*AIM OF THE EXERCISE:* Copy out, word for word, the stretch from "Performance Reviews" through "establishing a structure)." in the campaign management text below.

*TEXT PROVIDED:*

----

Optimizing for Conversion Rate
Constantly refining your targeting. Develop an "every dollar counts" mindset - at $1M or $100M in budget, it doesn't matter. Flag inefficiencies and proposed solutions that can be deployed, in detail, prioritized, attach an approximate revenue number to it.
5. Structure and Governance
It's all about systems that prioritize agily:
Document SOPs
Create Standard Operating Procedures (SOPs) for every aspect of campaign management, including creative testing, bidding, budget thresholds, approval process. Every aspect. It needs to be crystal clear to every single one of the 200+ stakeholders that gets involved in the Planning Process to launch 100+ campaigns a year. Present it. Ask for feedback.
Yes, not every person in that 200 will agree with every elements, but you are looking for themes. Deploy. Test. Refine or refresh the SOPs regularly to ensure agility and ROI are not impacted, update your stakeholders, deploy changes. Consistently remind them of them to enable faster adoption, which can take 6 months for large Global Business.
Performance Reviews
Weekly, Monthly, Quarterly and Annual review of performance against Goals. WoW, MoM, YoY. In specific instances you might need daily standups. Standarize reporting. If you can't judge performance, ask for more visibility, but know what you are looking for so you don't waste resources (unless you are testing for capabilities development before establishing a structure).

----

*DATA EXTRACTS:*
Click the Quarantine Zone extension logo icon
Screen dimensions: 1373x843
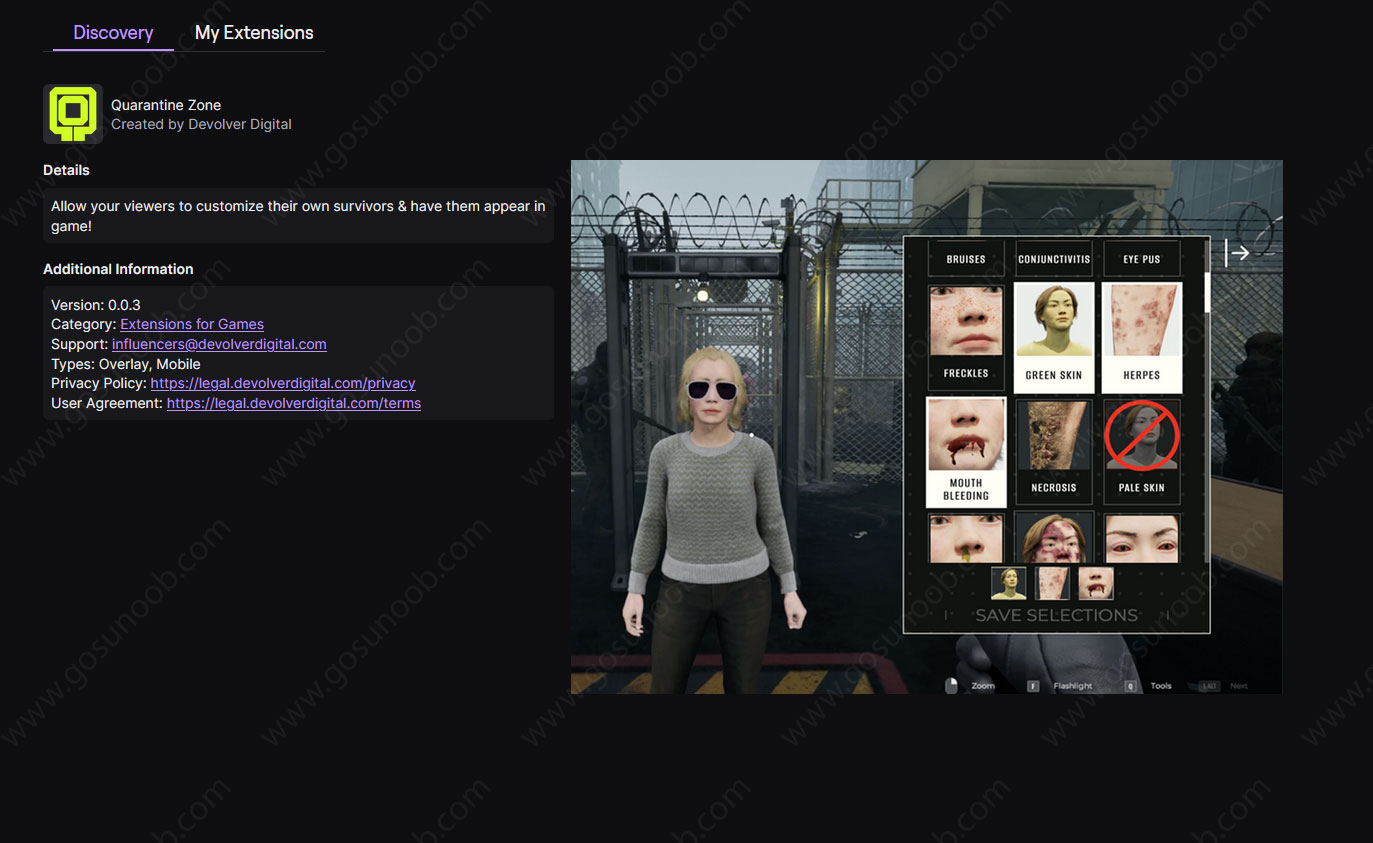coord(72,114)
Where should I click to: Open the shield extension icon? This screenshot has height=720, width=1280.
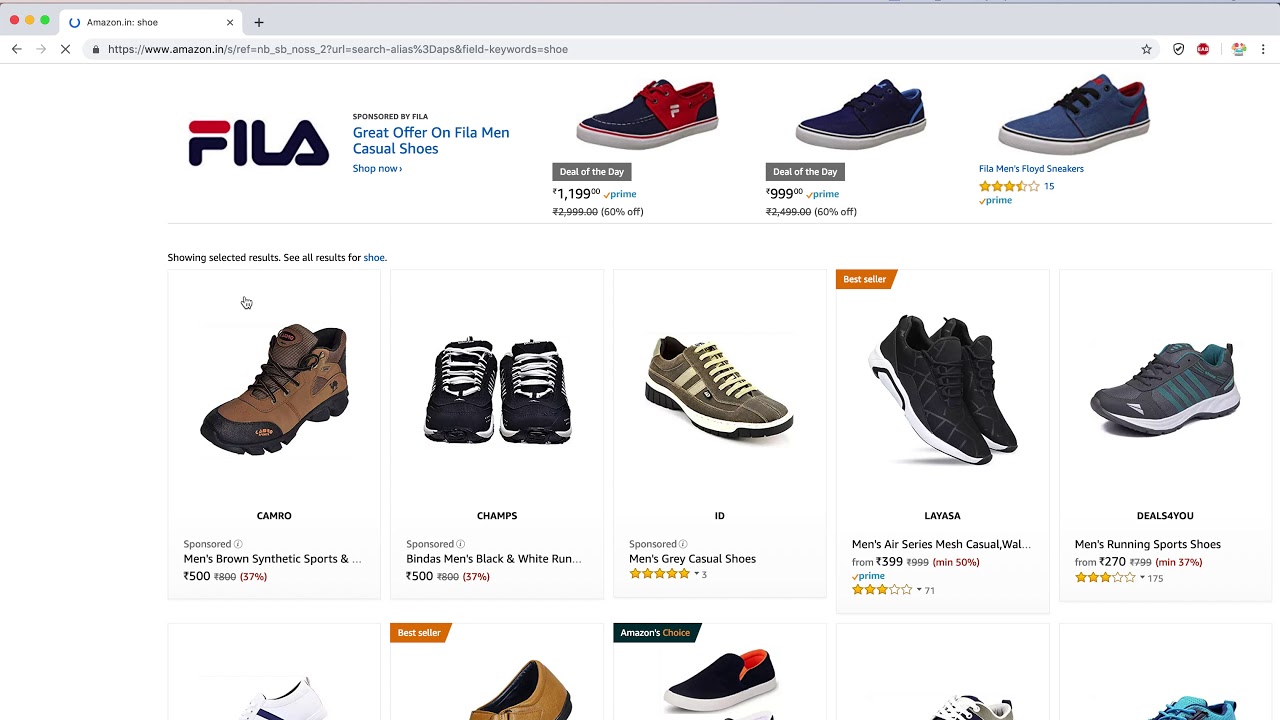1179,49
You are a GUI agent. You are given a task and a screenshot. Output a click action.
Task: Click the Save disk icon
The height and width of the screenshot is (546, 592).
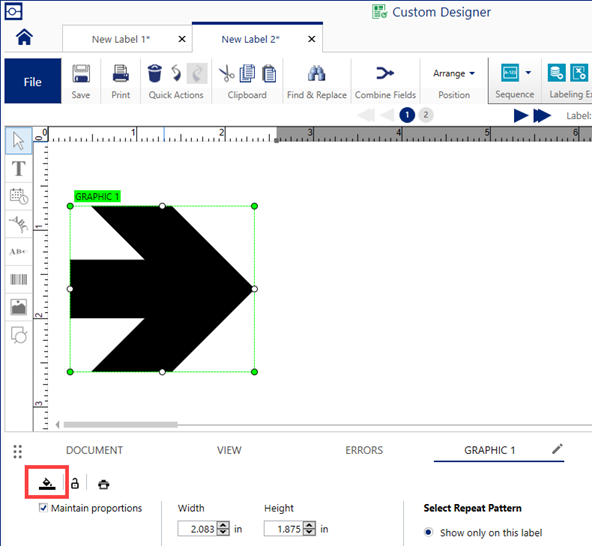click(81, 73)
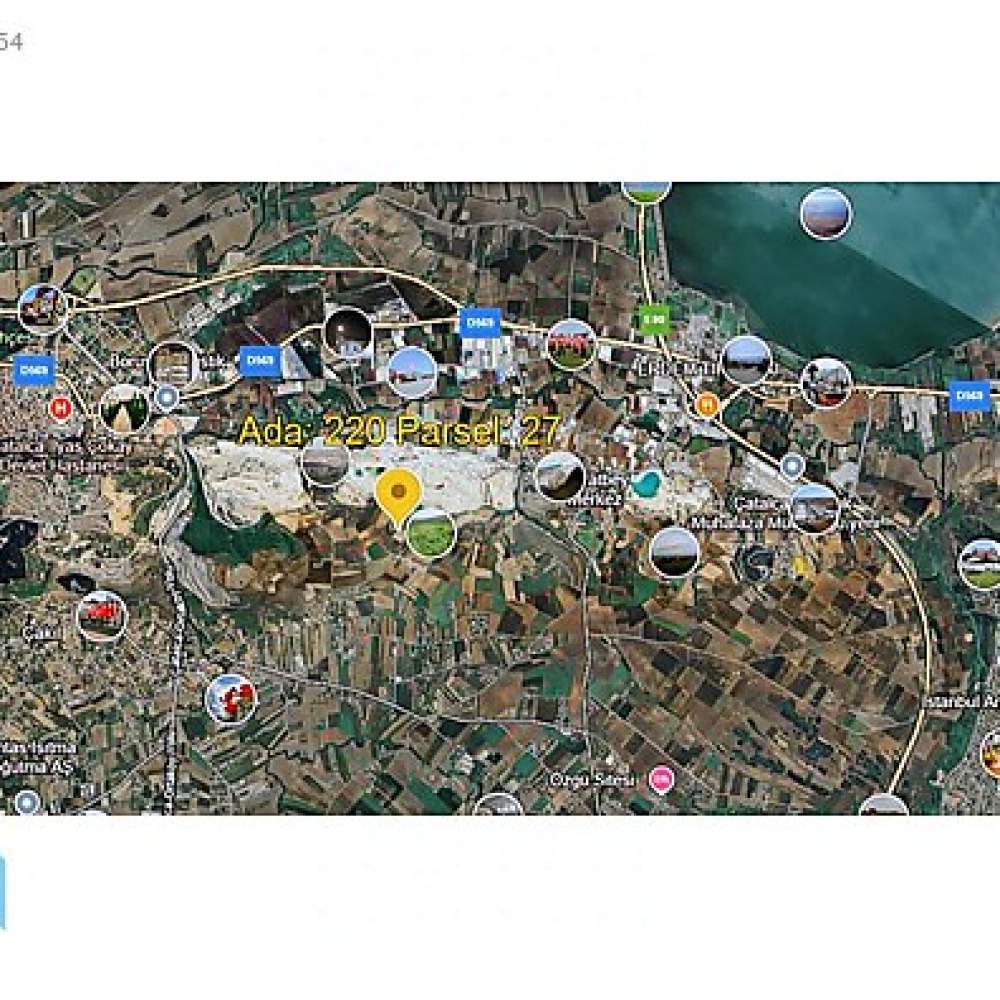Click the green E80 highway badge
This screenshot has height=1000, width=1000.
(x=654, y=320)
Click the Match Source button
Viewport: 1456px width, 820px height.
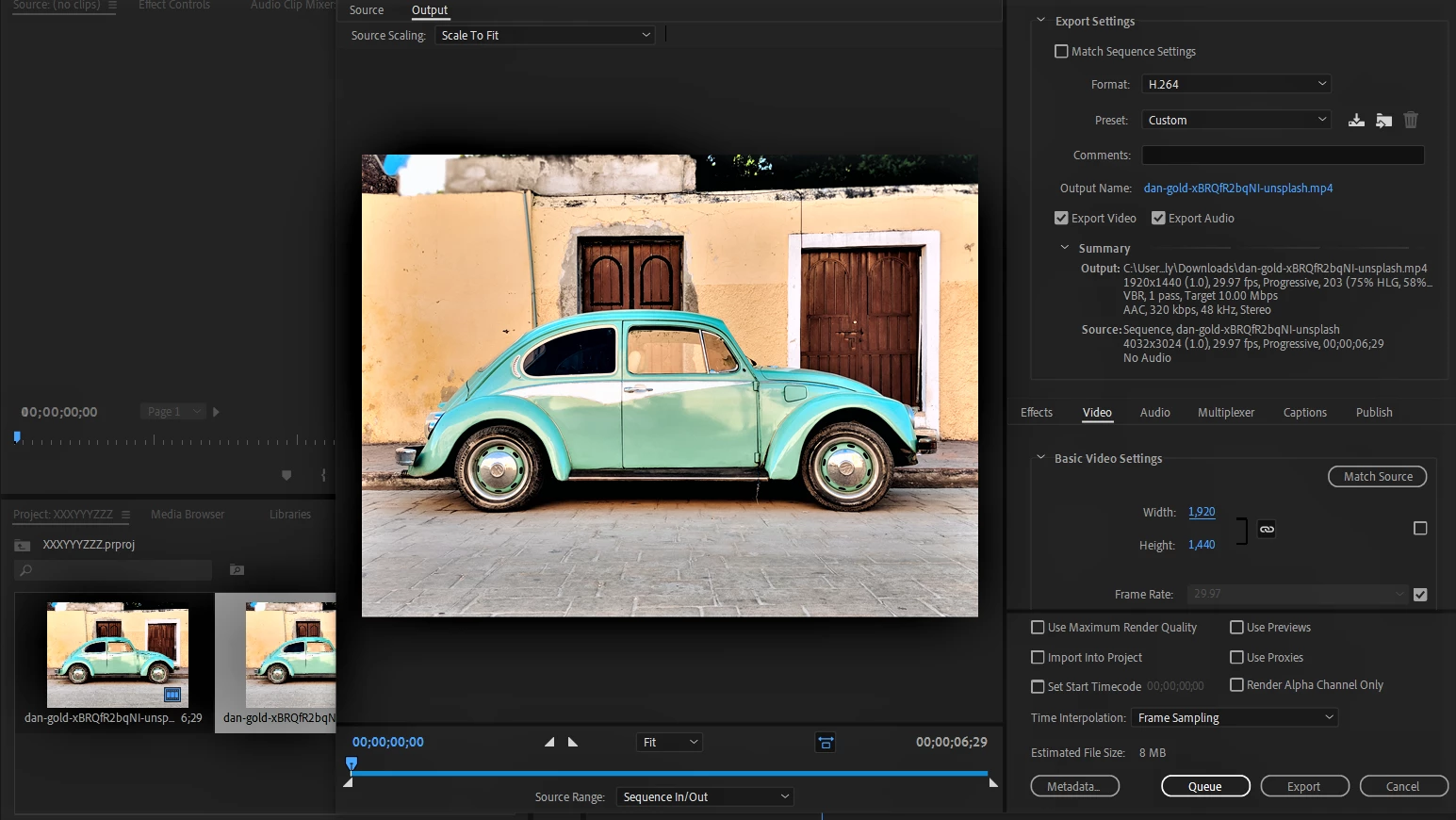[1377, 477]
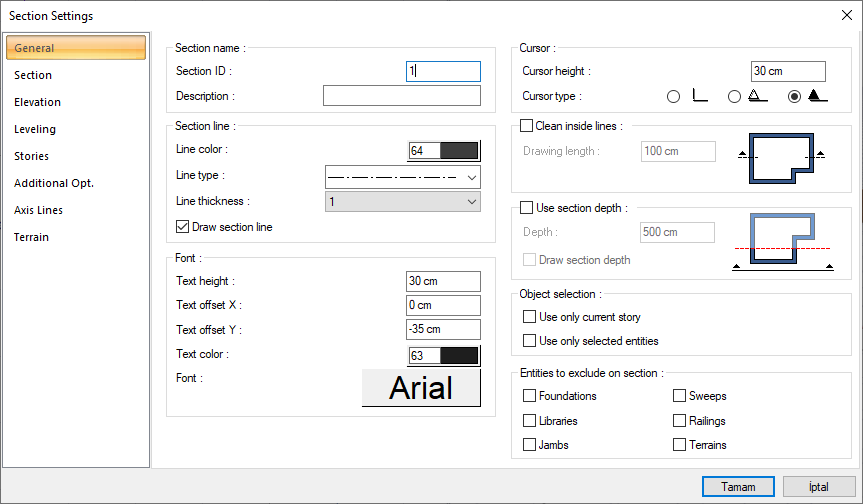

----

*TASK SOLUTION:*
Performance Reviews
Weekly, Monthly, Quarterly and Annual review of performance against Goals. WoW, MoM, YoY. In specific instances you might need daily standups. Standarize reporting. If you can't judge performance, ask for more visibility, but know what you are looking for so you don't waste resources (unless you are testing for capabilities development before establishing a structure).